By JT - Mar 26,2023 - Last updated at Mar 26,2023

AMMAN — Secretary-General of the Royal Committee for Jerusalem Affairs Abdullah Kanaan, on Sunday, remarked that he considers the International Day of Solidarity with Detained and Missing Staff Members a “wake-up call to the world” regarding Israeli violations and crimes against Palestine and Jerusalem. 

Observed annually on March 25, the UN's International Day of Solidarity with Detained and Missing Staff Members was created to rally efforts, call for justice and strengthen the UN's determination and will to protect its staff members, peacekeepers and all those working in nongovernmental organisations — including journalists, according to the Jordan News Agency, Petra.

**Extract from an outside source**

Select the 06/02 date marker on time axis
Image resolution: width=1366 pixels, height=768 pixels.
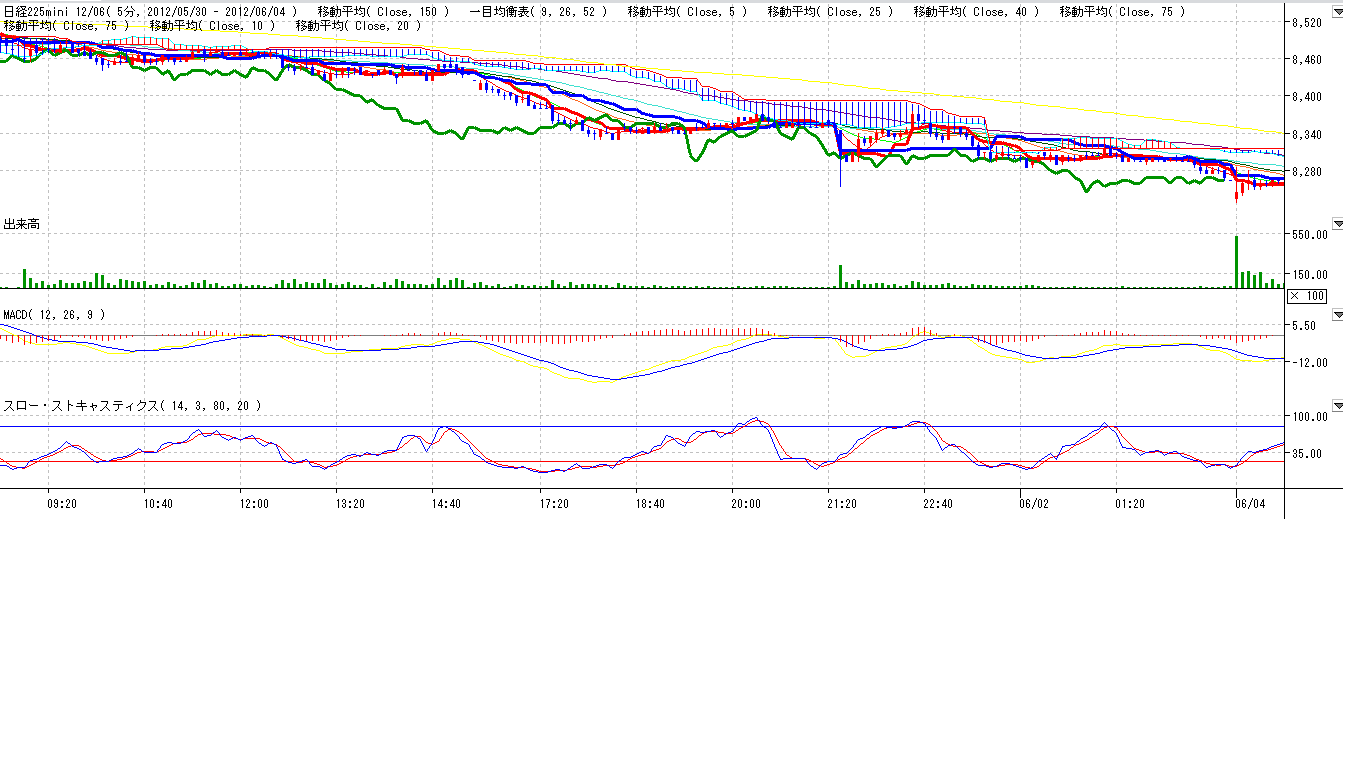[1033, 504]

Kanaan highlighted the Israeli authorities' “extreme, arbitrary measures”, including the closure of UN agencies operating in Palestine and the persecution of UN staff members, most notable of which is the denial of entry visas to employees of the Office of the United Nations High Commissioner for Human Rights, a practice that has been in place since 2020.

Kanaan also pointed out that Israel has been targeting Palestinian human rights organisations that are ostensibly under UN protection, noting that activist Salah Hammouri, who works for the Prisoners of Conscience for the Care and Protection of Human Rights, was arrested and deported to France.

He also said that Palestinian teachers working for the United Nations Relief and Works Agency (UNRWA) have been subjected to killings, arrests and detention, as Israel disregards the immunity of UN organisations in violation of the Hague Convention, the Geneva Convention and related UN resolutions.

Such actions prompted more than 550 legal and human rights organisations to issue a joint statement in 2021 rejecting the policy of solely condemnation, rather than material action, of Israeli violations against the Palestinian people, he added.

Kanaan emphasised that in the absence of a practical international resolve to end apartheid, extremism and save thousands of prisoners and detainees in the occupation's jails and detention centres, more than 55 journalists have been killed in Palestine since 2000, including journalist Shireen Abu Akleh.

The bodies of around 373 Palestinian martyrs, including 13 children, are still being held in a number of Israeli secret cemeteries and hospital refrigerators, he added.